Top of Records for processing

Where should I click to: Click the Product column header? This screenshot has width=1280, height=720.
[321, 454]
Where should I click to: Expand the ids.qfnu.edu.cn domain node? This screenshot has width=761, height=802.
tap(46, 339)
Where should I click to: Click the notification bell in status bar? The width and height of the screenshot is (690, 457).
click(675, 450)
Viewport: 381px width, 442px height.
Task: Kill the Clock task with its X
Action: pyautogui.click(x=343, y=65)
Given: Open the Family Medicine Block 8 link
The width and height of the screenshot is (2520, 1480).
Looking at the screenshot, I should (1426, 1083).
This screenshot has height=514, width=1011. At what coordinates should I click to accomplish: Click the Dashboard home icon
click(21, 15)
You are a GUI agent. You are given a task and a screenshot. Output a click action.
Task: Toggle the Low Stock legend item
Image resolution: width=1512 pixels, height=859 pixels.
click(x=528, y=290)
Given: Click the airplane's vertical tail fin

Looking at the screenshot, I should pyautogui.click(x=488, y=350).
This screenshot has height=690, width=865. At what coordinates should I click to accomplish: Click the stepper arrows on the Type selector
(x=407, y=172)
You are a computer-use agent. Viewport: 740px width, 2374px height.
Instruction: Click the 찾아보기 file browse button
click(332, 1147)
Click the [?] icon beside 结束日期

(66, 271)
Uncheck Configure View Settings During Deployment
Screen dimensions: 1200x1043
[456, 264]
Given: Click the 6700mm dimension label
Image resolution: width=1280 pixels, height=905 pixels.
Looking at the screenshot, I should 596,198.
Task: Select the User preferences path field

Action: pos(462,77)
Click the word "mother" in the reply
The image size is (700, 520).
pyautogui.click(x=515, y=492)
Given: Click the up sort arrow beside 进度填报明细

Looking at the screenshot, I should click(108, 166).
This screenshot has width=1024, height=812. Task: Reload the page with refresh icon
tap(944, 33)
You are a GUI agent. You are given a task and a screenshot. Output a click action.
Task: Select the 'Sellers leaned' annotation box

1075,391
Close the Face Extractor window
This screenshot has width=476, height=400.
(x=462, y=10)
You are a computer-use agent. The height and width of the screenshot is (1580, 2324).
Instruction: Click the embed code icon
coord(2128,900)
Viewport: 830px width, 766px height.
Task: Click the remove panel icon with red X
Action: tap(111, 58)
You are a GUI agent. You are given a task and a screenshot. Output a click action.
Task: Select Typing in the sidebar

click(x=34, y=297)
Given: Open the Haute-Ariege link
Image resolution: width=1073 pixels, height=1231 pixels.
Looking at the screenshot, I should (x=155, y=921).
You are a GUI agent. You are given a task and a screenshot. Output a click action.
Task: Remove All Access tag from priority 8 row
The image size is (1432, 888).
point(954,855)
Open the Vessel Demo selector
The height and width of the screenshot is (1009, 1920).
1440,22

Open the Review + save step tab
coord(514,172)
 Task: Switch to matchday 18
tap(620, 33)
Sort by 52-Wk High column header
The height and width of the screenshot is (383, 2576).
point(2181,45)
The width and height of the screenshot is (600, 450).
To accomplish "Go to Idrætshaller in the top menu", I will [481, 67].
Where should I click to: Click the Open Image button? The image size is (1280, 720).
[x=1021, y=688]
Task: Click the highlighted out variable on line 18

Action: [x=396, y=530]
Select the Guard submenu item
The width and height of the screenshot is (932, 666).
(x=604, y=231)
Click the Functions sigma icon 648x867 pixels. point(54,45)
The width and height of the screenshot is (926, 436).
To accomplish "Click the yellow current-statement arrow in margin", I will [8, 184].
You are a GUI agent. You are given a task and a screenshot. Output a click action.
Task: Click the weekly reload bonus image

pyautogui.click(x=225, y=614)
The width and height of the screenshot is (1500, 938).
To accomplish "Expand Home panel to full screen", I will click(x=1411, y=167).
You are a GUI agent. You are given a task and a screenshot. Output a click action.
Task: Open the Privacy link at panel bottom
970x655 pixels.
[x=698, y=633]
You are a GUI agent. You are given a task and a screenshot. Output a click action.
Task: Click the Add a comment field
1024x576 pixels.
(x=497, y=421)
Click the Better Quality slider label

Bottom of Records for processing

Would you retype exactly the lines above, from the line with "This screenshot has height=514, width=1011." to the line with "Task: Toggle the Low Stock legend item", with both end lines kept and nothing more?

Output for this task |
This screenshot has height=514, width=1011. At what coordinates should I click to accomplish: Click the Dashboard home icon
click(21, 15)
You are a GUI agent. You are given a task and a screenshot. Output a click action.
Task: Toggle the Low Stock legend item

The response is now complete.